Design of supramolecular hybrid nanomaterials comprising peptide-based supramolecular nanofibers and in situ generated DNA nanoflowers through rolling circle amplification

The artificial construction of multicomponent supramolecular materials comprising plural supramolecular architectures that are assembled orthogonally from their constituent molecules has attracted growing attention. Here, we describe the design and development of multicomponent supramolecular materials by combining peptide-based self-assembled fibrous nanostructures with globular DNA nanoflowers constructed by the rolling circle amplification reaction. The orthogonally constructed architectures were dissected by fluorescence imaging using the selective fluorescence staining procedures adapted to this study.
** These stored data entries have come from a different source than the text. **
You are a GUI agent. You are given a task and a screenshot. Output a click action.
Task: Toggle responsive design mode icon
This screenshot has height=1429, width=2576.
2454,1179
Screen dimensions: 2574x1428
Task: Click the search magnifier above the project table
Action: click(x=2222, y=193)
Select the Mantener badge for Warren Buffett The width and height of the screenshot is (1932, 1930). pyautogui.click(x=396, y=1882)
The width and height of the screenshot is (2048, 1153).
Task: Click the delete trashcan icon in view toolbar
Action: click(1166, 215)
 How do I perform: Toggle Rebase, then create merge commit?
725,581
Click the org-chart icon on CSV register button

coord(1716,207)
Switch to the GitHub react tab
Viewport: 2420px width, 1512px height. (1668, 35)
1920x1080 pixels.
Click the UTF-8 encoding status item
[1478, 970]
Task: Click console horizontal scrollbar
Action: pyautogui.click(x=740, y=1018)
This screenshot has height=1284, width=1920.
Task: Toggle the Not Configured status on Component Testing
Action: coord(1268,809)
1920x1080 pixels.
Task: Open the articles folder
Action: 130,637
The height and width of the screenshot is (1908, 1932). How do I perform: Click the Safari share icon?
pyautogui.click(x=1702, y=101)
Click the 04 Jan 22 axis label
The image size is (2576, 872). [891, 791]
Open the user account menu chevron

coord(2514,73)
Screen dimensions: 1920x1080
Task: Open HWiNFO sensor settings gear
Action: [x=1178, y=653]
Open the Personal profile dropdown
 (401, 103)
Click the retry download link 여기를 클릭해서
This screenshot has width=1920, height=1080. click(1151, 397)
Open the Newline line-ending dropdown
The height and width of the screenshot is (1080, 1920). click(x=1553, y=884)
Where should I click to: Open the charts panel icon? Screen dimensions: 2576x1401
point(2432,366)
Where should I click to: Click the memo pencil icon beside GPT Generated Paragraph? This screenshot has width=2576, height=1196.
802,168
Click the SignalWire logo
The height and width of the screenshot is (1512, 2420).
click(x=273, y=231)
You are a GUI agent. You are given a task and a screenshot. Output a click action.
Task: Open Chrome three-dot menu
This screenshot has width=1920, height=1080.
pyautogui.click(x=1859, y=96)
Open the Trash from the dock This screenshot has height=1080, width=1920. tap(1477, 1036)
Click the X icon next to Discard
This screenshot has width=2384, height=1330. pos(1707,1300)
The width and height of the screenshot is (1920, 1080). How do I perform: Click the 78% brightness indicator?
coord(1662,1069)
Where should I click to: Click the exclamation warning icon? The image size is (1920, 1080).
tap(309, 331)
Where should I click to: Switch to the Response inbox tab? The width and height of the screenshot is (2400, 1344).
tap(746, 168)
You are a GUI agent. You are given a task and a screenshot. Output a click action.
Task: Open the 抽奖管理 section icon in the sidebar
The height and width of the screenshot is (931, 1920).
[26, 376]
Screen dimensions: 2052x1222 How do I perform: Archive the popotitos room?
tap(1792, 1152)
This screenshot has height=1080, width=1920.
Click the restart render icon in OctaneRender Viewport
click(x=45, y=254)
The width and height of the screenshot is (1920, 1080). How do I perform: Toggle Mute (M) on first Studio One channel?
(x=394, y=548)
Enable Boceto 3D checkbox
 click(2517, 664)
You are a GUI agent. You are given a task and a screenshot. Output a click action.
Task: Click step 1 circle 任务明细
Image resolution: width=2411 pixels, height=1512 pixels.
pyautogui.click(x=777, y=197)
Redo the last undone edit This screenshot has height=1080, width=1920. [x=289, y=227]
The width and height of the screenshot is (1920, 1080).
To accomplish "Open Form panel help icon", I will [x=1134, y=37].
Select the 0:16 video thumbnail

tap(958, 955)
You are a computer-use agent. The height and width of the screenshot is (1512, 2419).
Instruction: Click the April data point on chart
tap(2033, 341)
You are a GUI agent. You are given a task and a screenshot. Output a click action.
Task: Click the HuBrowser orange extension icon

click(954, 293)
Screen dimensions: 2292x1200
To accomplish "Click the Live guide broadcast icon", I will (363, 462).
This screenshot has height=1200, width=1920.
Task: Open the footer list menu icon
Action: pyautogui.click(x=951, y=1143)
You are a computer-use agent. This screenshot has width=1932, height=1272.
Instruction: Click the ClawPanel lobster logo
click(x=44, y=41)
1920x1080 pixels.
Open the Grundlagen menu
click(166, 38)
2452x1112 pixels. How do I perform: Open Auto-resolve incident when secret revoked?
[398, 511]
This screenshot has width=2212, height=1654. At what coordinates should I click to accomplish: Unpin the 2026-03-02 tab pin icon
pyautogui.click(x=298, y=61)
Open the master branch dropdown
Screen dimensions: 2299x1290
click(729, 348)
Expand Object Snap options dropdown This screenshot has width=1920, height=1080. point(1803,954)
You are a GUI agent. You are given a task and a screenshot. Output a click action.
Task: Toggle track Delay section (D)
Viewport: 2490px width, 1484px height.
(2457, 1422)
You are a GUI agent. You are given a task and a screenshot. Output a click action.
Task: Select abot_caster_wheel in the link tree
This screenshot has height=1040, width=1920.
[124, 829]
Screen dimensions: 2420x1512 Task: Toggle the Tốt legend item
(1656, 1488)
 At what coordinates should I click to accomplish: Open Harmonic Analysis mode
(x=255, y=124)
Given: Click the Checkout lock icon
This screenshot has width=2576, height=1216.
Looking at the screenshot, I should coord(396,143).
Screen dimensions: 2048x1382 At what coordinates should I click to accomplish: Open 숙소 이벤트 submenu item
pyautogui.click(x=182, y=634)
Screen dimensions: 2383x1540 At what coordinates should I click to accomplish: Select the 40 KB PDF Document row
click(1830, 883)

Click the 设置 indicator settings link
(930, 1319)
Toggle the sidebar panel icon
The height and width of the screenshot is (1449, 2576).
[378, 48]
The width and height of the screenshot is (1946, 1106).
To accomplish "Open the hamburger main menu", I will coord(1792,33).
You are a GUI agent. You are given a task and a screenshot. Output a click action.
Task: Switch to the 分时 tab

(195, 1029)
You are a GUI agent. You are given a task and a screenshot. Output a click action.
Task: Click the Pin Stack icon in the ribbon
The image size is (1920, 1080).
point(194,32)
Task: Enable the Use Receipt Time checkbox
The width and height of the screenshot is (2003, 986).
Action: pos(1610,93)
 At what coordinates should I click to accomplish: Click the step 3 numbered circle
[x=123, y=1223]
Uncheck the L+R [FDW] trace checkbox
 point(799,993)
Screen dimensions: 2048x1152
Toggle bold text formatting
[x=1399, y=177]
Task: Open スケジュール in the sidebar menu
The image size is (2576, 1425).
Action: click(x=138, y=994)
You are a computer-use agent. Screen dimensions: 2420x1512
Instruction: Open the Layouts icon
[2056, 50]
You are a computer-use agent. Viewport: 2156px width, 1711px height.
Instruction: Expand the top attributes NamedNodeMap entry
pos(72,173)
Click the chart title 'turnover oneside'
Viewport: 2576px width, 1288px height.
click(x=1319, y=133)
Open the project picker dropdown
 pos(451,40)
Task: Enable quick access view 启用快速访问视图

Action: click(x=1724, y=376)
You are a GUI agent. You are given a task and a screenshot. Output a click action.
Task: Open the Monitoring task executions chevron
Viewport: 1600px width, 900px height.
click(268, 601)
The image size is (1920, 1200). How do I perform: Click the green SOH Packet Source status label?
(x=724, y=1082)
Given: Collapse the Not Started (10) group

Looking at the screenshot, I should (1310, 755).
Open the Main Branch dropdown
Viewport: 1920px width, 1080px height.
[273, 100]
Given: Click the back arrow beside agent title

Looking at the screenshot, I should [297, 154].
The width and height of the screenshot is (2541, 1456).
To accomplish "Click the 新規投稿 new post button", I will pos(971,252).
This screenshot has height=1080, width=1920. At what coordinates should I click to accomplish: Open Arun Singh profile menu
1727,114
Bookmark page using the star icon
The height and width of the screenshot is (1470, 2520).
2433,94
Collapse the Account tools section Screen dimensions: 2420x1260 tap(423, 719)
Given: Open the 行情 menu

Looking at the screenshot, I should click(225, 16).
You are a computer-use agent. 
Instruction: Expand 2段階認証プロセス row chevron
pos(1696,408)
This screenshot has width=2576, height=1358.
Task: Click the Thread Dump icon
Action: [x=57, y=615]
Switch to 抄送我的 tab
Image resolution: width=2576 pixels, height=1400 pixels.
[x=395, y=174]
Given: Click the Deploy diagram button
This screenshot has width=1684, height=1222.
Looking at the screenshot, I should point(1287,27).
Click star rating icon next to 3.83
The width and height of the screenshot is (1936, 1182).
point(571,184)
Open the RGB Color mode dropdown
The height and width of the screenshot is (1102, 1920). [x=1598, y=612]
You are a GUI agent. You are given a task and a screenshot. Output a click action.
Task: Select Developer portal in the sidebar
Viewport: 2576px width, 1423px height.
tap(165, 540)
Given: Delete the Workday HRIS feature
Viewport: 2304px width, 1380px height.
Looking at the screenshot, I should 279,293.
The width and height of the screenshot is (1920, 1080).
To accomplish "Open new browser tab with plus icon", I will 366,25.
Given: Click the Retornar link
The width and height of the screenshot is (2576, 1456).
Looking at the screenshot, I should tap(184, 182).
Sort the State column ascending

The present, unique hybrid materials developed by taking advantage of each supramolecular architecture based on their peptide and DNA functions may offer distinct opportunities to explore their bioapplications as a soft matrix.

Automated summary

The artificial construction of multicomponent supramolecular materials has attracted attention due to their orthogonally assembled architectures. In this study, we combined peptide-based self-assembled fibrous nanostructures with globular DNA nanoflowers to develop unique hybrid materials. Fluorescence imaging was used to dissect the orthogonally constructed architectures. By utilizing the distinct functions of peptides and DNA, these materials show promising opportunities for bioapplications as a soft matrix.